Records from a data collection
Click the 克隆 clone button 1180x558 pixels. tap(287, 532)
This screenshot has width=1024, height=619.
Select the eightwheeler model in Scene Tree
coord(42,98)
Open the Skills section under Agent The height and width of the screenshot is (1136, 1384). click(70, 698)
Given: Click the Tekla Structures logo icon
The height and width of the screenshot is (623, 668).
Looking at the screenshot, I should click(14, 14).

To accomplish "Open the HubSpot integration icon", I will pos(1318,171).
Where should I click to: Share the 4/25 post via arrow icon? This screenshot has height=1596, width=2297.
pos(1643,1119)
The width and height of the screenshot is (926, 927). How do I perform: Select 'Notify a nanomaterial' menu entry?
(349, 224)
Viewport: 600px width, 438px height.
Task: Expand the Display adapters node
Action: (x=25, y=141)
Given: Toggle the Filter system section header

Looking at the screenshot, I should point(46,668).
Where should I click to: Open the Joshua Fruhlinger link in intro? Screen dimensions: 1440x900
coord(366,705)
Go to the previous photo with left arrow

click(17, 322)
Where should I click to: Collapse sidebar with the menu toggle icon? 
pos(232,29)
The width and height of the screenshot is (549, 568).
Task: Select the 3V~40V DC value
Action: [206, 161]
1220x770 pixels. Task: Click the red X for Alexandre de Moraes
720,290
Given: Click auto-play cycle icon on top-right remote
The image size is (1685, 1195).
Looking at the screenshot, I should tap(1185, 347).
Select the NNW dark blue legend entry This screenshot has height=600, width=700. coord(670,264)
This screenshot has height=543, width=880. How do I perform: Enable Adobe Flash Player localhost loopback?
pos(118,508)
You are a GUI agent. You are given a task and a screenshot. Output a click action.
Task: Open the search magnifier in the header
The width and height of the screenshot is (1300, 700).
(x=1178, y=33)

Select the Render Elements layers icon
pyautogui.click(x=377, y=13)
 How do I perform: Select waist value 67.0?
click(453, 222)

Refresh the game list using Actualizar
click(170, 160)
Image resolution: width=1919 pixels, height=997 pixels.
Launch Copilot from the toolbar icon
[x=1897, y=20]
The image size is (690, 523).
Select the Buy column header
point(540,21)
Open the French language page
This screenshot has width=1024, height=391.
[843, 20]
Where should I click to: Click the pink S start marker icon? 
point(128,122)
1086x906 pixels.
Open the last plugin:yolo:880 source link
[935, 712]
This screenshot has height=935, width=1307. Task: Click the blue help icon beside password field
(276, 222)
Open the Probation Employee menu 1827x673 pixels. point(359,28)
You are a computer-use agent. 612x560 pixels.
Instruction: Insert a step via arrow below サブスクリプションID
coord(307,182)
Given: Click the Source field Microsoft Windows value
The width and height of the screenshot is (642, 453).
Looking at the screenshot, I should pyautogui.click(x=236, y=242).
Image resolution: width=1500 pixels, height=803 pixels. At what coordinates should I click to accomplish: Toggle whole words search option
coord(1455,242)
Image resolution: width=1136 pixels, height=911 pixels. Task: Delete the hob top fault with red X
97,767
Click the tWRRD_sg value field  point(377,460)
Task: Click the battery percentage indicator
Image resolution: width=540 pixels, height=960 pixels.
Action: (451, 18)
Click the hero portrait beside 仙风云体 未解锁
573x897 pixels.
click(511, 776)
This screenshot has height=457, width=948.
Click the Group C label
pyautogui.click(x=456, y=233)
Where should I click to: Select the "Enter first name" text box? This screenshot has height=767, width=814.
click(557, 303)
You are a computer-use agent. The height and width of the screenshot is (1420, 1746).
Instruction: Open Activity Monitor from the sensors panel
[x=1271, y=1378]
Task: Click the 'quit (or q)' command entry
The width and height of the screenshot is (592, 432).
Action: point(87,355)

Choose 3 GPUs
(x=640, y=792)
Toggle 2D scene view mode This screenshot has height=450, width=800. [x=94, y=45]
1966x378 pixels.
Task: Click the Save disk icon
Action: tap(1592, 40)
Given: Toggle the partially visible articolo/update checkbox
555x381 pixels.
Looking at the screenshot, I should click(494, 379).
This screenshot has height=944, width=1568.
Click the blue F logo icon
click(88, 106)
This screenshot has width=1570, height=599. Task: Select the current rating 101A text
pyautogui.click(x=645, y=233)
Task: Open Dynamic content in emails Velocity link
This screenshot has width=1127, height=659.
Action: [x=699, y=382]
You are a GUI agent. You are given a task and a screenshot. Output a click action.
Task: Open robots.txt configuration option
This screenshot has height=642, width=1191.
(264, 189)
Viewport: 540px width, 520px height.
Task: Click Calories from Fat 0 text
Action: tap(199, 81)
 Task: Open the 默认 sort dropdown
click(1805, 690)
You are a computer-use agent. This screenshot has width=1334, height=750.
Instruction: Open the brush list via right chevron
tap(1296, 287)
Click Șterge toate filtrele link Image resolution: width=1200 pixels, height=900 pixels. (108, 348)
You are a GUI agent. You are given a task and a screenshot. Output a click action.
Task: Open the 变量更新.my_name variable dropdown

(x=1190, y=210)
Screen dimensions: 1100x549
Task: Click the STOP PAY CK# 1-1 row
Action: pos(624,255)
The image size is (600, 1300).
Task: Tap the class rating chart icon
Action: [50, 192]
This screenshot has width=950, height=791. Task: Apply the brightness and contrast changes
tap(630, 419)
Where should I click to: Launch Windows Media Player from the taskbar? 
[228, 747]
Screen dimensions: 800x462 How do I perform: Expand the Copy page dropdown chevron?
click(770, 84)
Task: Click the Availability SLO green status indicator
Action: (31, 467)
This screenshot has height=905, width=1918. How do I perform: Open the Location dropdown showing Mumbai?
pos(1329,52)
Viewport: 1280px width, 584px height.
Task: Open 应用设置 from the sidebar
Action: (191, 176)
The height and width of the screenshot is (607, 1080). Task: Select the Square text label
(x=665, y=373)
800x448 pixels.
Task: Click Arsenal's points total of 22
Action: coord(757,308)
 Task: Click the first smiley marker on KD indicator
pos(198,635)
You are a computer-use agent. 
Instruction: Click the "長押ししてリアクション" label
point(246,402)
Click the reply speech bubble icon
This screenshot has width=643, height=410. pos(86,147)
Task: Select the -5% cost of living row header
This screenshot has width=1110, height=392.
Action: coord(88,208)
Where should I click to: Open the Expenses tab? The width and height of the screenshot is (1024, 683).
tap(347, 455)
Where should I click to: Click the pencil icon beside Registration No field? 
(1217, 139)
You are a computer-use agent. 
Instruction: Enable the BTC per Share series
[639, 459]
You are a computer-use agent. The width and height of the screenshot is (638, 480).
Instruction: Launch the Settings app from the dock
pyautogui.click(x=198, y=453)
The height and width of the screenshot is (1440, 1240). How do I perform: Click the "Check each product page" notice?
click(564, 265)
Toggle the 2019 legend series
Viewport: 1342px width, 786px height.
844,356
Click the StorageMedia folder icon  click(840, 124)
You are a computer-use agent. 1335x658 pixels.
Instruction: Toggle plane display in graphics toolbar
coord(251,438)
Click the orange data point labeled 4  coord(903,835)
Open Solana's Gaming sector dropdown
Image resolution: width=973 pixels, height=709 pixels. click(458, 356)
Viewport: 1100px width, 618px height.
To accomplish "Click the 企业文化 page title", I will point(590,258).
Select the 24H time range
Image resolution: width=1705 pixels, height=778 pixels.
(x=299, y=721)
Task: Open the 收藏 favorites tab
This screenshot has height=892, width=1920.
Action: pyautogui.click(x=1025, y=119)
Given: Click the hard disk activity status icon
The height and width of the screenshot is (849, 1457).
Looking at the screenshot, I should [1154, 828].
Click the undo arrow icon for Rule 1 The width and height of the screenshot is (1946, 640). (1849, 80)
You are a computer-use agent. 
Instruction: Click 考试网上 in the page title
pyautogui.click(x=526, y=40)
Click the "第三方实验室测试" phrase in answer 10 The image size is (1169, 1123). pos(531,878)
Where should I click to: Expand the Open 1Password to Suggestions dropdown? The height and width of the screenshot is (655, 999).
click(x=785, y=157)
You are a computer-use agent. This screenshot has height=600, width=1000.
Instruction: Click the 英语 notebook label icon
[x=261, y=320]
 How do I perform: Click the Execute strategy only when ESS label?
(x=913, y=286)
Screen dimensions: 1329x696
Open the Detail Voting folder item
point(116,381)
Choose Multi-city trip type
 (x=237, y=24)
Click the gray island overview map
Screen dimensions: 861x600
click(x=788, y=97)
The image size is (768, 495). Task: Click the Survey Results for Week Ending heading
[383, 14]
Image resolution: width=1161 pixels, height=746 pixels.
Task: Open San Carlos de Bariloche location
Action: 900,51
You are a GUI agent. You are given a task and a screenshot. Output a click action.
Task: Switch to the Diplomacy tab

*WHAT YOU NEED TO DO:*
From the data above, show each line that contains "computer".

*SOLUTION FOR THIS PROBLEM:*
You are a computer-use agent. 612x560 pixels.
You are a computer-use agent. The height and width of the screenshot is (1420, 1746).
You are a computer-use agent. This screenshot has width=1334, height=750.
You are a computer-use agent. 
You are a computer-use agent. 
You are a computer-use agent. The width and height of the screenshot is (638, 480).
You are a computer-use agent. 1335x658 pixels.
You are a computer-use agent. 
You are a computer-use agent. This screenshot has height=600, width=1000.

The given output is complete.